Faced with significant planning and cost hurdles including the need for government legislation, the scheme was delayed by the government and then was eclipsed by the outbreak of war in September 1939. In July 1939, the committee chairman, Sir John Butters, had expressed his frustration with the delays in planning the scheme: "the longer the commencement of improvements is delayed the greater are the prospects that the scheme for making them will be abandoned altogether". A year later in 1940, it was reported that the government was considering alterations to the Macquarie Street scheme, and by 1945, the succeeding Labor Government of William McKell, was considering a new scheme centred on Circular Quay.
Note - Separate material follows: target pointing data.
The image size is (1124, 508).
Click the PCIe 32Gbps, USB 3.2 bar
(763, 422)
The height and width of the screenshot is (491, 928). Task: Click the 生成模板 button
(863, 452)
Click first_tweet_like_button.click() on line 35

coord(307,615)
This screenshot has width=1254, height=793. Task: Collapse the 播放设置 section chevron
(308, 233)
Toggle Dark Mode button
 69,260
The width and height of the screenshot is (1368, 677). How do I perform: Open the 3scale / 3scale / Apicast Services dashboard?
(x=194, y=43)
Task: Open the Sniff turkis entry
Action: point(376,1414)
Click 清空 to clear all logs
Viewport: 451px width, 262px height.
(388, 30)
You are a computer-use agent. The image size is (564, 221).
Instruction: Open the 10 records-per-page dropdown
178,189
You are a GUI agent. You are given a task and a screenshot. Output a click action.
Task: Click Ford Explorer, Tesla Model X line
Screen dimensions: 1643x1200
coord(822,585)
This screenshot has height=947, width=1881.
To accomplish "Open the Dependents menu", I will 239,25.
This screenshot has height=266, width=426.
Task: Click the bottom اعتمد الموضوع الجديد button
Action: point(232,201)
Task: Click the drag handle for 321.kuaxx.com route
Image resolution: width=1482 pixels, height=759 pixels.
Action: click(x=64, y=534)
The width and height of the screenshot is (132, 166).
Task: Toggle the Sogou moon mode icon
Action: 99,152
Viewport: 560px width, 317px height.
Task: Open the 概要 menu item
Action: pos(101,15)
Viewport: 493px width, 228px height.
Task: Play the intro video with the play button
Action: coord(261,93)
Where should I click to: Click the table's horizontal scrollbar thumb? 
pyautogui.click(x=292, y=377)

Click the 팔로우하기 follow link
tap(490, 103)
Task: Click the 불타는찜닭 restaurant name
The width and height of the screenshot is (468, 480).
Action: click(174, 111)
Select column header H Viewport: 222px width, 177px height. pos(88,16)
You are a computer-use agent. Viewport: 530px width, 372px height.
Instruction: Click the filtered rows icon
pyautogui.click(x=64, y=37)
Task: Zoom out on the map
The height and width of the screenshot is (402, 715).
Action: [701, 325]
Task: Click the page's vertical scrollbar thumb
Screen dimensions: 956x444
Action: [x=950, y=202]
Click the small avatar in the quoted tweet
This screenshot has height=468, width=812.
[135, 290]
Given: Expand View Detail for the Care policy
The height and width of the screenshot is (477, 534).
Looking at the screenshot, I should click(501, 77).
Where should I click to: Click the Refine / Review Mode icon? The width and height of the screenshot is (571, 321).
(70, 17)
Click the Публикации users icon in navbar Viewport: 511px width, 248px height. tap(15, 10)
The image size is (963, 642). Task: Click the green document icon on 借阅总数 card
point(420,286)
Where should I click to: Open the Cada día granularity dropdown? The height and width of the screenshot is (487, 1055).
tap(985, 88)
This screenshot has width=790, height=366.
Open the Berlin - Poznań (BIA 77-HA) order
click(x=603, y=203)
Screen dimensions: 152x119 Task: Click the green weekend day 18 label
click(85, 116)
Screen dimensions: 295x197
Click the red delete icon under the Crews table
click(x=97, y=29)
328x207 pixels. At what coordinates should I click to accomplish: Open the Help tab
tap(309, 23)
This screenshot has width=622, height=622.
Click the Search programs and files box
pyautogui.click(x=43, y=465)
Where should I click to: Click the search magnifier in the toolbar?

In June 1946, a new Macquarie Street plan was unveiled by McKell's government, with new draft designs that included a public square at the top of Martin Place, a law courts building, and a theatre/opera house complex.

The courts commenced operation from 17 January 1977 and the Law Courts Building was officially opened by the Premier of New South Wales, Neville Wran, on 1 February 1977.

==Refurbishment 2007—2012==
Between 2007 and 2012 the Law Courts underwent a major refurbishment of interiors, services and technology by The Reed Group. Architects Group GSA and Hassell and engineers Taylor Thomson Whitting undertook the redesign with minimal changes to the external form of the building. The works included: upgrading of the base building to modern standards, removal of asbestos from structural steel, upgrading of fire compliance to current BCA standards, upgrading of energy and water reticulation and refurbishment of interiors, fittings and finishes.